*Dataset rows*.

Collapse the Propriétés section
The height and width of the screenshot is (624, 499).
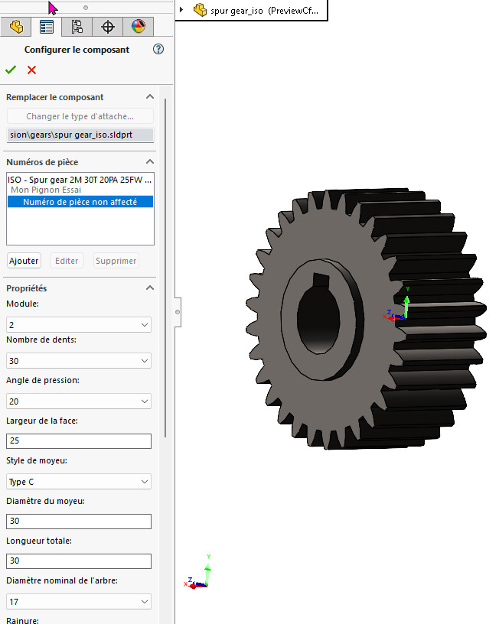(150, 288)
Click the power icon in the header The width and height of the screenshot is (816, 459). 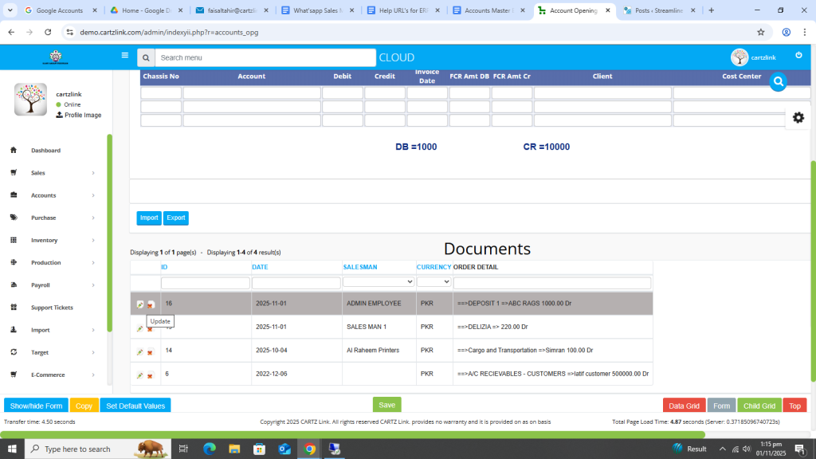coord(798,56)
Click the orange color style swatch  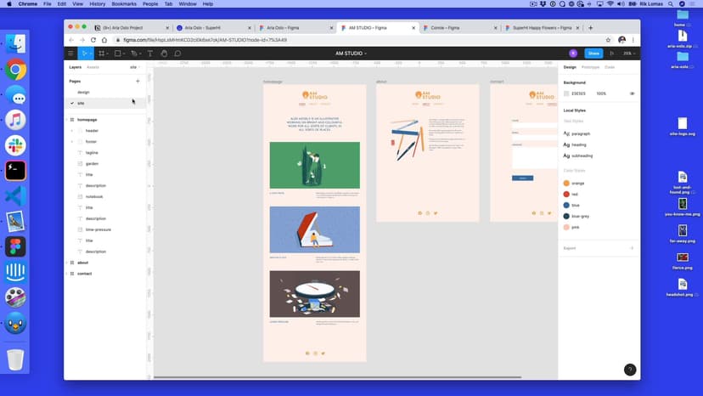click(566, 183)
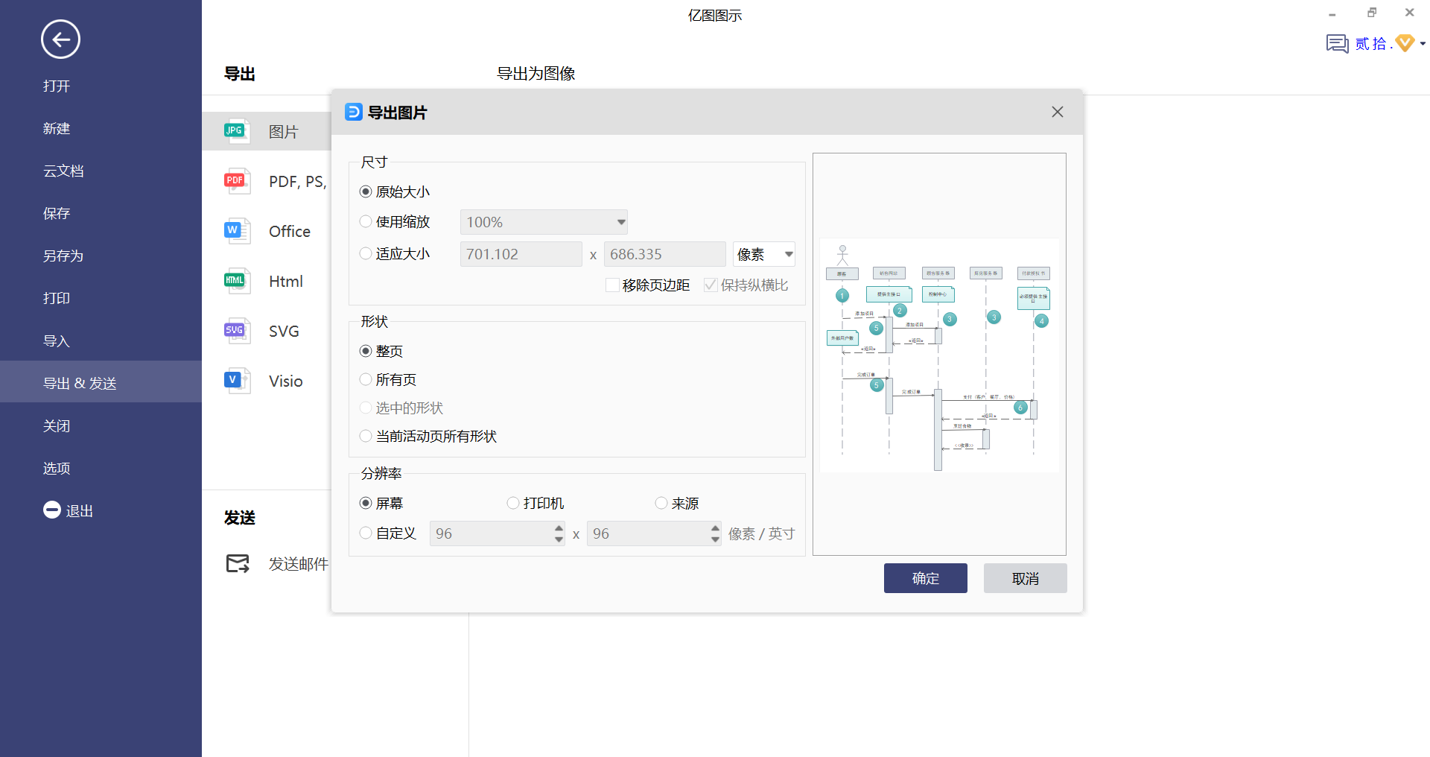This screenshot has width=1430, height=757.
Task: Select 所有页 shape option
Action: [x=366, y=380]
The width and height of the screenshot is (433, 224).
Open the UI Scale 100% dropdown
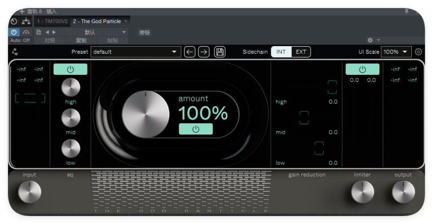click(x=396, y=52)
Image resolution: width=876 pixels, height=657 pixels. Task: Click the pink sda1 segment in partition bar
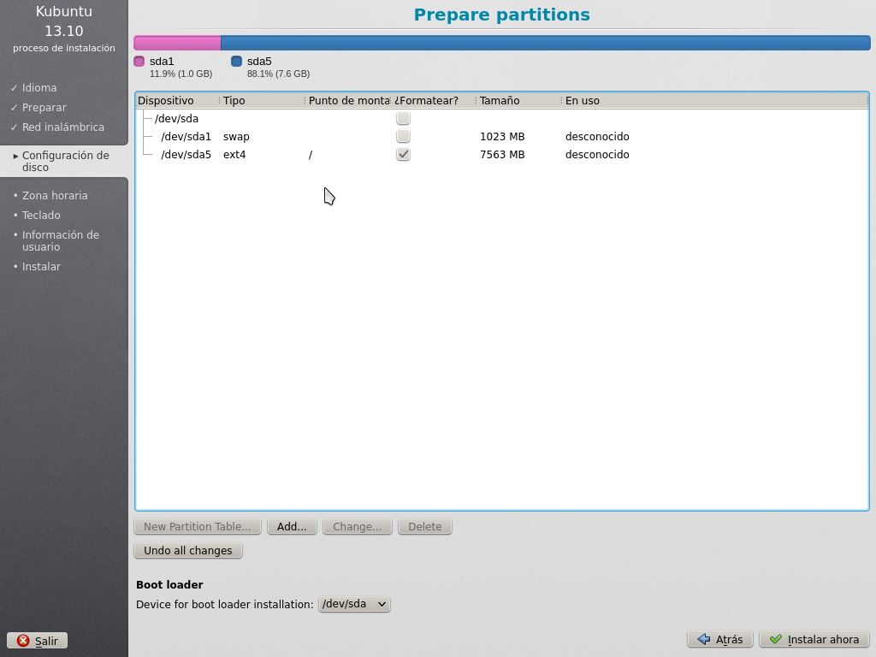(177, 43)
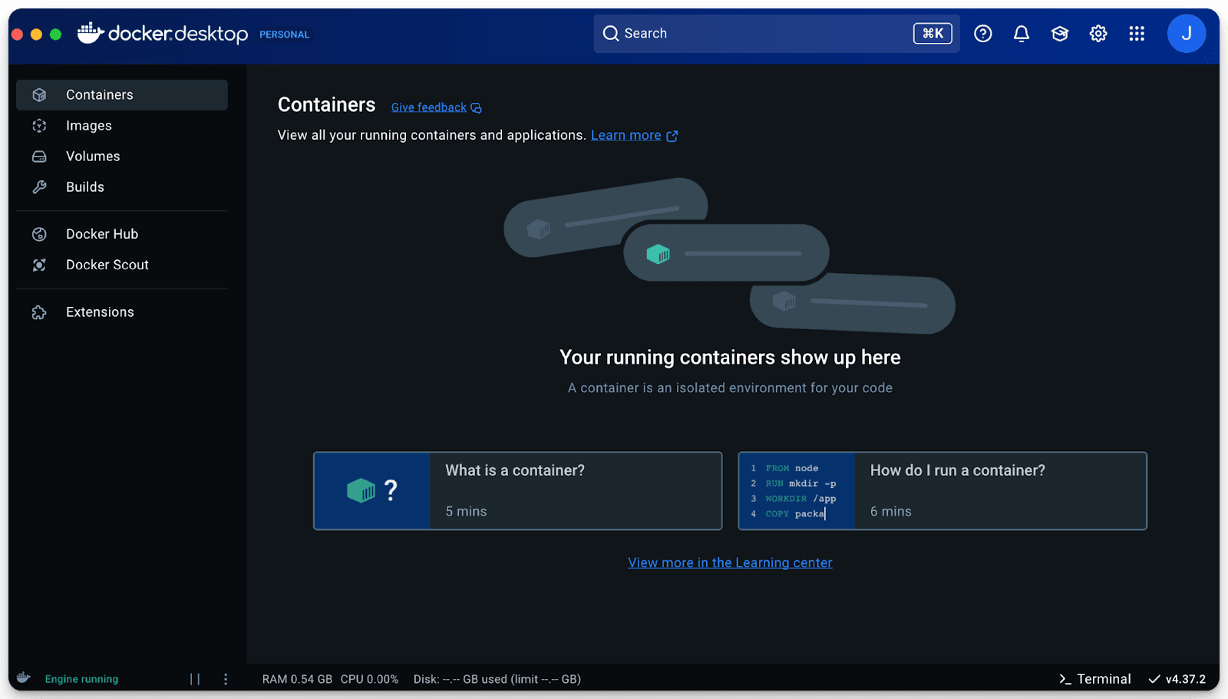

*What is being asked*. Could you print the records starting at the line that contains "Image resolution: width=876" and ending at the end of the records, leaving out the pictures?

*Answer to this task*.
Image resolution: width=876 pixels, height=657 pixels. Task: Click the pink sda1 segment in partition bar
(177, 43)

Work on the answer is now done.